Assigned task »
Transcribe each entry exactly; skip the images.

Data »
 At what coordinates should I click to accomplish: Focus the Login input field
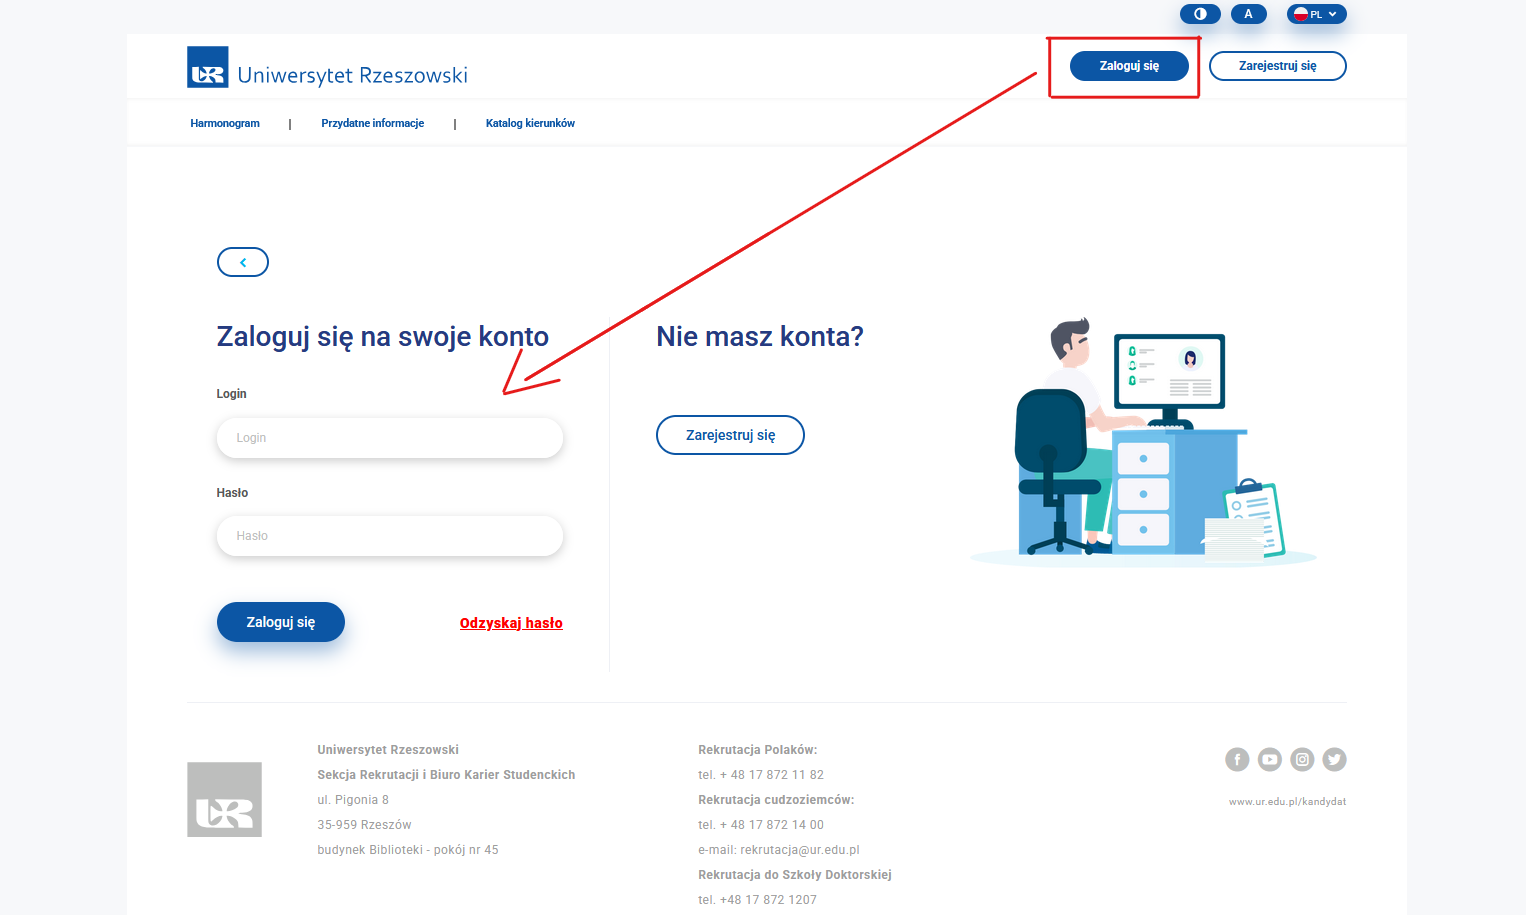pos(390,438)
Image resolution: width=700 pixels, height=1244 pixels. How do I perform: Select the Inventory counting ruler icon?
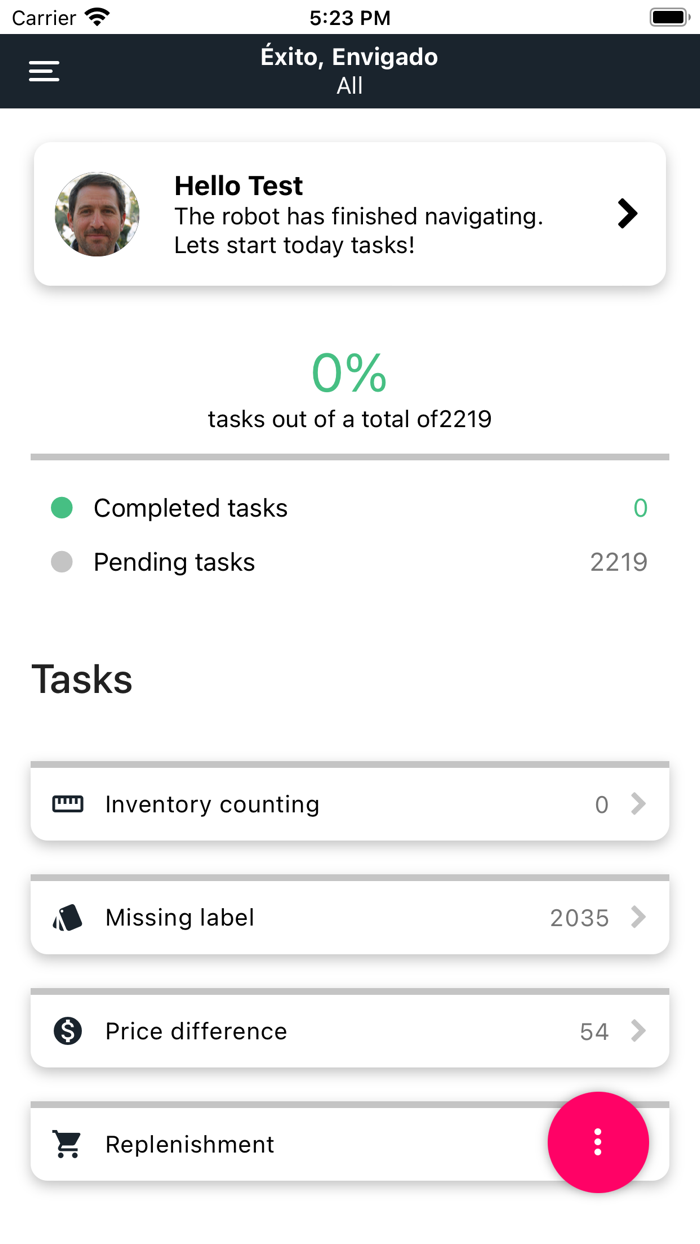[x=65, y=804]
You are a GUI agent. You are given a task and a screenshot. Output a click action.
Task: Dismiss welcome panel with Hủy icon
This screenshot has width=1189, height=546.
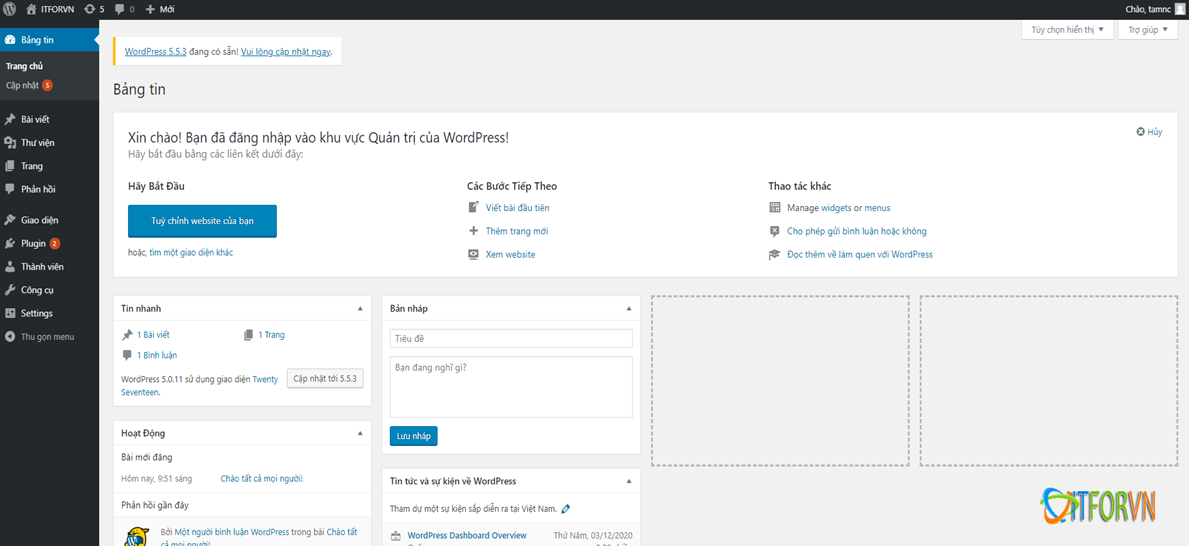(x=1141, y=132)
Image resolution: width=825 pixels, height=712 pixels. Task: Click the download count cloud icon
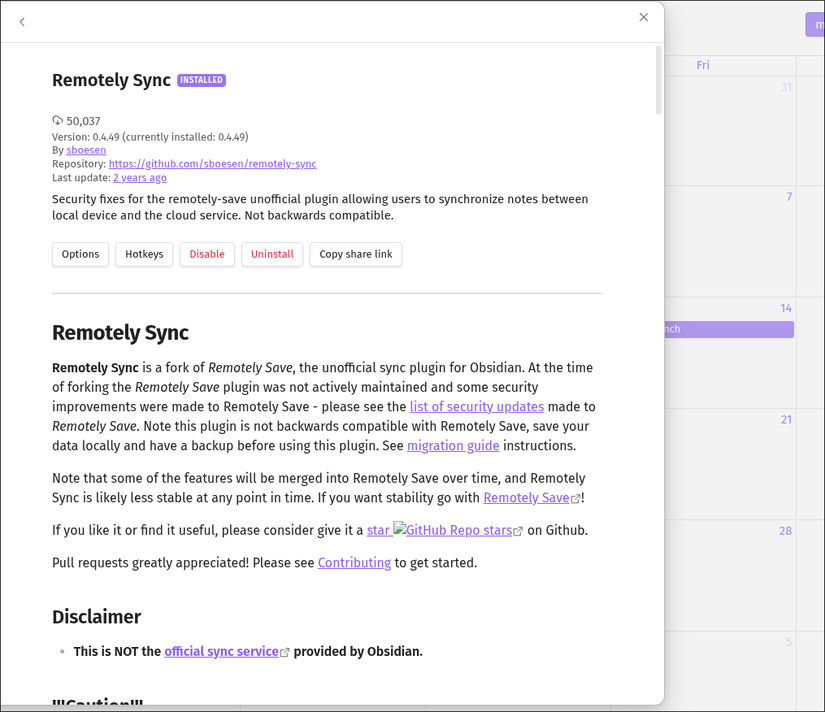coord(57,121)
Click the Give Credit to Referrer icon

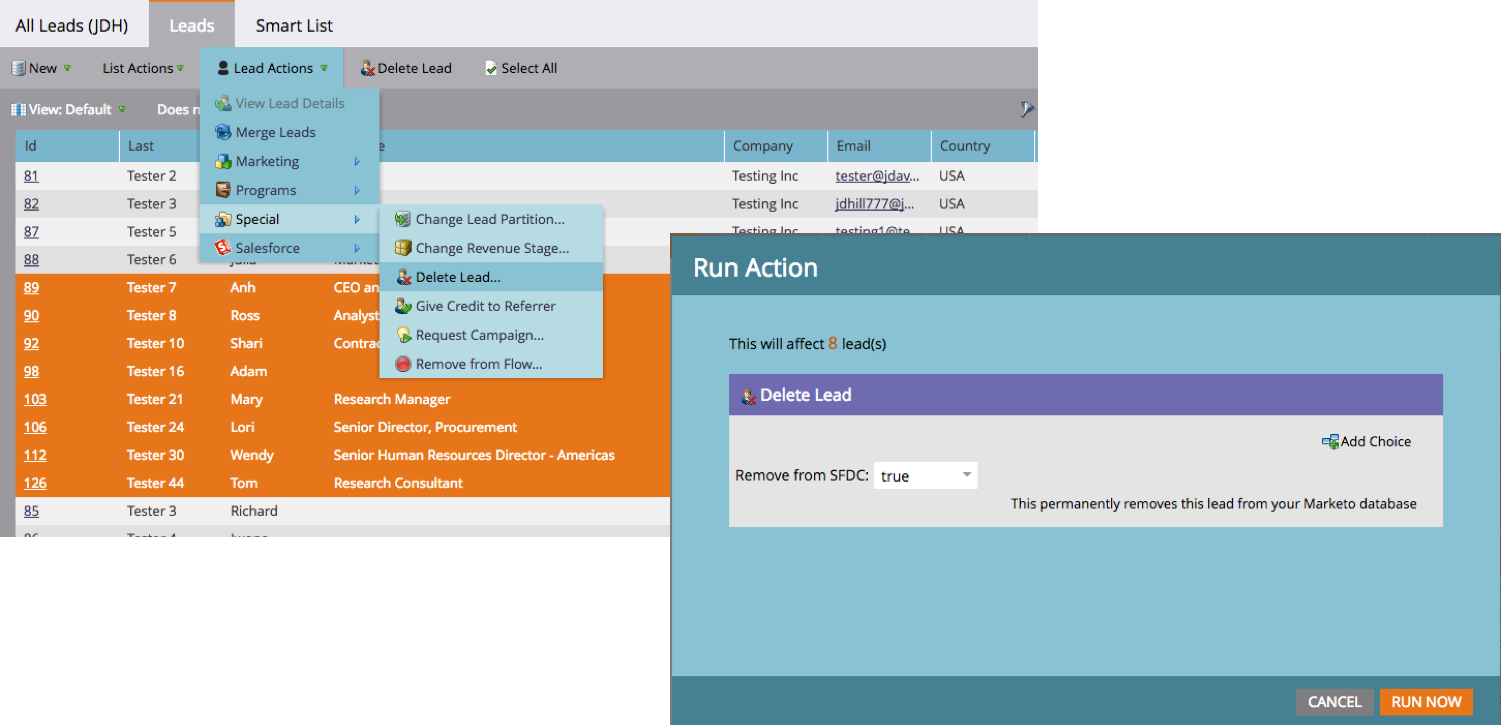403,306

Task output »
 At what coordinates should I click to accomplish: Focus the Login input field
pos(390,438)
Image resolution: width=700 pixels, height=1244 pixels. How do I perform: Select the Inventory counting ruler icon?
[x=65, y=804]
You are a GUI agent. You are given a task and a screenshot. Output a click action.
Task: Dismiss welcome panel with Hủy icon
This screenshot has width=1189, height=546.
(x=1141, y=132)
Image resolution: width=825 pixels, height=712 pixels. Task: Click the download count cloud icon
coord(57,121)
Click the Give Credit to Referrer icon

403,306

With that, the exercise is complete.